I'm just saying you know everything that's necessary to at least look up in the docs
how to do, how to write your programs.
And also very relevant to understand other people's code.
You know now how variables work, data types work, basically how a very basic computer
works, some very basic data structures, lists, errors and so on, classes and functions.
So we've covered all of that.
That is almost universal across all imperative programming languages.
Yeah, you might come across things you might not understand, but now with what you have,
what we have covered so far, you are in a very good position to write your own programs.
Still probably takes a while to write really good programs.
We're discussing a quite auxiliary topic today, which is related to writing good programs.
I will do exclusively program efficiency, complexity of programs today, and look a little
bit into how complexity is actually measured.
If you can call it like that, what you do is basically estimates and look into various
well types of algorithmic complexity, which are basic classes of algorithms, which you
will usually encounter all the time.
What this lecture will give you is intuition when you look into a new problem to be able
to derive how expensive will it be to compute it.
Can I compute this within a reasonable time?
Is this a very kind of quick thing or does this particular program probably require either
very big compute resources or a very long time on your laptop?
This is the kind of key takeaway from these lectures that you get a basic understanding
of what is fast and what is slow.
What we are going to discuss is mainly around measuring the orders of growth of an algorithm.

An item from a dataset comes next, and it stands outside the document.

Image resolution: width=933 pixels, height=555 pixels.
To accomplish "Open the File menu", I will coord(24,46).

That means we are not doing most of the time exact metrics here.
We can, but the big topic here will be something we call the big O notation, which is just
a notation used to characterize certain types of asymptotic growth of algorithms.

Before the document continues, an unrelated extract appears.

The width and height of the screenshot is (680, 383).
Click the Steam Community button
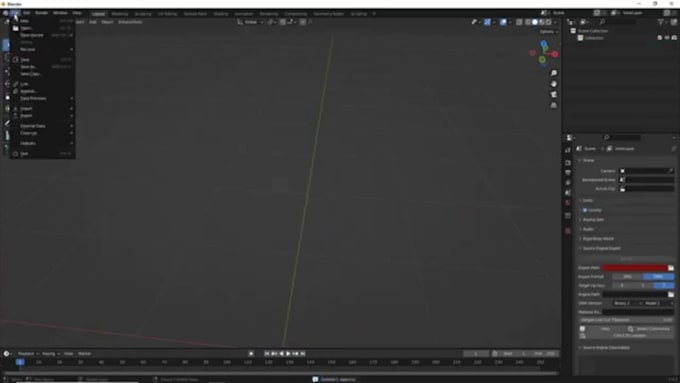pos(650,329)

Then we'll discuss the basic complexity classes, which give you the tools to categorize, say,
a new algorithm or to estimate your collection of algorithms when you run them one after
the other in a consolidated way to get kind of idea of what's the bottleneck here?
How long will the entire thing take to execute?
Now some of you might say what for?
I don't care.
Computers always get faster.
I have a program that's probably slow today, but let's just wait a couple of years and
following more slow of law, which is probably not true anymore.
But what we've experienced the last 30 years or so is when computers always go faster and
faster and we could just wait until this algorithm you wrote will maybe execute in half the time.
I can tell you now it's a bad idea because unfortunately, the amount of data we're looking
at is growing probably even faster than our compute power.
And so it probably doesn't matter waiting.
Your algorithm will maybe always be slow.
Even if you wait five years, data will have grown by whatever factor.
And so now you would be expected to process six billion more entries with your slow algorithm.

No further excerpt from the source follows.